◆ MATERIAL FOR THIS EXERCISE:
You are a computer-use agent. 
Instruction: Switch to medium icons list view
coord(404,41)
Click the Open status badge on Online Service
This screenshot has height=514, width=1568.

◆ WHAT IS NEEDED:
Return every line of the material above word for word, with nothing altered, added, or omitted.

◆ CORRECT ANSWER:
You are a computer-use agent. 
Instruction: Switch to medium icons list view
coord(404,41)
Click the Open status badge on Online Service
This screenshot has height=514, width=1568.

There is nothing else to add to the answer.